"""EvidenceGreedy optimizer: greedy Bayesian evidence-based sparse regression."""
import sys
import warnings
import numpy as np
from scipy.linalg import LinAlgWarning
from sklearn.linear_model import ridge_regression
from .base import _normalize_features
from .base import BaseOptimizer
[docs]
class EvidenceGreedy(BaseOptimizer):
r"""
Sparse Regression by maximizing Bayesian evidence
through greedy elimination of features
This optimizer performs backward model selection
(i.e.feature elimination) driven by the
Bayesian log evidence for a linear Gaussian model with an isotropic
Gaussian prior on the coefficients. For each target dimension y_{tgt},
we assume
.. math::
w &\sim \mathcal{N}\!\left(0,\ \alpha^{-1} I\right), \\
y_{tgt} \mid w &\sim \mathcal{N}\!\left(\Theta w,\ \sigma^2 I\right),
where ``alpha`` is the prior precision on the coefficients
(sigma_p^{-2}) and ``_sigma2`` is the observation noise variance
(sigma^2).
The algorithm:
#. Start from the full support (all library terms active).
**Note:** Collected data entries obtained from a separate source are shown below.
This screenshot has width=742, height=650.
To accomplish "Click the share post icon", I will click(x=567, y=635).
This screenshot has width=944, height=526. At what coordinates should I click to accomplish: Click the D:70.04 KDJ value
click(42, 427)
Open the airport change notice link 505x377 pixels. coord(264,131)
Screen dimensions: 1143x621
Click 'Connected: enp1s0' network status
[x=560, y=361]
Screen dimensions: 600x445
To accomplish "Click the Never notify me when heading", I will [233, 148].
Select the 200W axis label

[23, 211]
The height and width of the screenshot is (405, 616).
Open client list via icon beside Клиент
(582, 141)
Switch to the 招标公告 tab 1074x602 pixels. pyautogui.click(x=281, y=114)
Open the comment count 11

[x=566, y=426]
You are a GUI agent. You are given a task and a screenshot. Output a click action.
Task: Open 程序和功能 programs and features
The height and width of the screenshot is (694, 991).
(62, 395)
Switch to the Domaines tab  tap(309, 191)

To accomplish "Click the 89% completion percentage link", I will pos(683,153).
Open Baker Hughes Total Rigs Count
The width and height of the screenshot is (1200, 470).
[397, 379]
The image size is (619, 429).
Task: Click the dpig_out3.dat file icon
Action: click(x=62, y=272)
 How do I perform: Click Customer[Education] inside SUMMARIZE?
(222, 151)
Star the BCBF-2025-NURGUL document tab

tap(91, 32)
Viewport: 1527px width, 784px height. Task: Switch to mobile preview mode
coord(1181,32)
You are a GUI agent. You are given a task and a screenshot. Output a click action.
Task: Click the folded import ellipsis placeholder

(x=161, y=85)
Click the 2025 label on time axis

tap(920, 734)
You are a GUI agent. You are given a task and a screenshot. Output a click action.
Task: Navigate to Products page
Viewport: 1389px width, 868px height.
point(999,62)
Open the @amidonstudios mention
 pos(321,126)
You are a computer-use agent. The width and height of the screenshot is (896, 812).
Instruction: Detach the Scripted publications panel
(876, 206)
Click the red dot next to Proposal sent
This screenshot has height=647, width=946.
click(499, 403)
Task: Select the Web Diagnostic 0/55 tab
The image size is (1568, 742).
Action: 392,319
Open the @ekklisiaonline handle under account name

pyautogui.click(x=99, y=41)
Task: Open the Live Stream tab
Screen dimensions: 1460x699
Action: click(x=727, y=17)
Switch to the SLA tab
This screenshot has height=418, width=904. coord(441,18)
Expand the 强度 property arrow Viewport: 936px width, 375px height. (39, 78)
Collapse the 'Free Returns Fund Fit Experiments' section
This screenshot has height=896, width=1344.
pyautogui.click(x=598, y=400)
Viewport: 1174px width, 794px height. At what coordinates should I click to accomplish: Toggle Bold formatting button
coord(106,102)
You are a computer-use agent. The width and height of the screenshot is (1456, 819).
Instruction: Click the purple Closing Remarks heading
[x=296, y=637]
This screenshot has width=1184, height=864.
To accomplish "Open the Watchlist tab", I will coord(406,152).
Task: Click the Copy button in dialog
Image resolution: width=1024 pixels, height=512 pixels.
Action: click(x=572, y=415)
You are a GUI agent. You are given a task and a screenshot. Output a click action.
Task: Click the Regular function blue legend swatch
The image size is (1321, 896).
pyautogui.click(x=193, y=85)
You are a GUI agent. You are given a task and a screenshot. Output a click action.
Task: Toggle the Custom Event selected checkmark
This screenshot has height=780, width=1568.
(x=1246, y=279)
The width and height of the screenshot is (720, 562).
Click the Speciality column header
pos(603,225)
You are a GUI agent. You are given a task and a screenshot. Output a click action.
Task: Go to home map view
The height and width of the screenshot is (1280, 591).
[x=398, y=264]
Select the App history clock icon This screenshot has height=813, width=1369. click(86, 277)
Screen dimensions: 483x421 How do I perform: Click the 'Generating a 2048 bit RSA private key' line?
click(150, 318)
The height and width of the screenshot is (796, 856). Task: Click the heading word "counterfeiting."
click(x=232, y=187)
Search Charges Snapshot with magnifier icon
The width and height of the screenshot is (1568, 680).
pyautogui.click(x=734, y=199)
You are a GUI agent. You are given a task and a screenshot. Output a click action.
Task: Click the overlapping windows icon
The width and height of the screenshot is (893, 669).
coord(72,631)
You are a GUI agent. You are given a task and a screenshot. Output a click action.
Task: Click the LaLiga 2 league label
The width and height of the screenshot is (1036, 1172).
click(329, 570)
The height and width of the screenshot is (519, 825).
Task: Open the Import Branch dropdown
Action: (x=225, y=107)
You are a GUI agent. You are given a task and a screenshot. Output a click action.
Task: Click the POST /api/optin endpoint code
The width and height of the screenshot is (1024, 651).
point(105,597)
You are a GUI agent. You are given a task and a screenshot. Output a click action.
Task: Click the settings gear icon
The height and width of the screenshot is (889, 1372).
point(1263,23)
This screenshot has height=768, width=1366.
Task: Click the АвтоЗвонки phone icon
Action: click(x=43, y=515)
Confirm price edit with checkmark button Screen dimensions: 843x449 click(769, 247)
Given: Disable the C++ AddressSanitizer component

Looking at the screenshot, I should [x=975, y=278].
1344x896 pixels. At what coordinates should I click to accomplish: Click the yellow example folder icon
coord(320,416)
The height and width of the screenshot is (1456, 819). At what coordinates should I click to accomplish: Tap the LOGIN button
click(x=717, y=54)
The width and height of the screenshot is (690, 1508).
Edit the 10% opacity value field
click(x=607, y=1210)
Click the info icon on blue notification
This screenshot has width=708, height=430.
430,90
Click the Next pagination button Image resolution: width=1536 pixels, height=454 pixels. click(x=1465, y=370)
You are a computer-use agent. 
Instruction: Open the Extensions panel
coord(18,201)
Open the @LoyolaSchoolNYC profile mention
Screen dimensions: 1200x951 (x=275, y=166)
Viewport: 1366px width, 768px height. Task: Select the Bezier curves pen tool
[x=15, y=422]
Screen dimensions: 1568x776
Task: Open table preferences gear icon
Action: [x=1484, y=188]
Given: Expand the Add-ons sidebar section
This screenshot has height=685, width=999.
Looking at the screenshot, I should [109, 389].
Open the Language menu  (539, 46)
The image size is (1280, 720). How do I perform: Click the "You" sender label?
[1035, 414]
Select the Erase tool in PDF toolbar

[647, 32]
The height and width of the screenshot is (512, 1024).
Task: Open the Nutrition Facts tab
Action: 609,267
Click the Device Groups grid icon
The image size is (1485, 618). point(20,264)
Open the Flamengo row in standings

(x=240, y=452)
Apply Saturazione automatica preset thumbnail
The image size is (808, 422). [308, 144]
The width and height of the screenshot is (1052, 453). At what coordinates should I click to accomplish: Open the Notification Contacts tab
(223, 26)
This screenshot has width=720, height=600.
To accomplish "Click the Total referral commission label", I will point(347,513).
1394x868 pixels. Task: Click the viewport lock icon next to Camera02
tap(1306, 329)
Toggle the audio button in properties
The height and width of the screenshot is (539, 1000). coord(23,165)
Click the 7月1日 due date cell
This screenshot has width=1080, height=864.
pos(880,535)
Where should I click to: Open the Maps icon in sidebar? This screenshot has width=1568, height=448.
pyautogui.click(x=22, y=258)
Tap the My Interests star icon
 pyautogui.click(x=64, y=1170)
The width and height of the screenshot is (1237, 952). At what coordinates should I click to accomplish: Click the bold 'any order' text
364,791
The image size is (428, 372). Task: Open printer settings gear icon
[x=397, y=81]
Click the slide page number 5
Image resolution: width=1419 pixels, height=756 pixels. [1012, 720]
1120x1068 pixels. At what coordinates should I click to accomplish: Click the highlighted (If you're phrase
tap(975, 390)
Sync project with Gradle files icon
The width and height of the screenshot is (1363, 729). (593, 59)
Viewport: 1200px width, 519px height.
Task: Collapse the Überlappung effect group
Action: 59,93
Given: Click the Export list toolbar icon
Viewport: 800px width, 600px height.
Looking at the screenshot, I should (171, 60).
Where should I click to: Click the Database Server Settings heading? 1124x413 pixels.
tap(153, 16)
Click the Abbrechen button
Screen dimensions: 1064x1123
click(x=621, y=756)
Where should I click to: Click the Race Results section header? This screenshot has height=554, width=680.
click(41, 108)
#. At each step, temporarily remove each active term in turn.
#. For each candidate support, compute the Bayesian log evidence
:math:`\log p(y_{tgt} \mid \alpha, \sigma^2, \mathrm{support})` using the
precomputed statistics :math:`G=\Theta^\top\Theta` and
:math:`b_{tgt}=\Theta^\top y_{tgt}`.
#. Accept the removal that yields the largest increase in evidence.
#. Stop when no single removal increases the evidence.
Parameters
----------
alpha : float, default=1.0
Prior precision on the coefficients (sigma_p^{-2}). Must be positive.
The prior is defined in the feature space actually used by the
optimizer. In particular, when ``normalize_columns=True``, ``alpha``
controls an isotropic Gaussian prior on the coefficients in the
normalized library. Changing ``normalize_columns`` without retuning
``alpha`` will generally change the effective strength of the
regularization.
_sigma2 : float, default= (float precision**2)
Observation noise variance (sigma^2). Must be positive.
max_iter : int or None
Maximum number of elimination steps. If None, at most n_features - 1
removals are allowed.
normalize_columns : bool, default=True
Passed to :class:`~pysindy.optimizers.base.BaseOptimizer`.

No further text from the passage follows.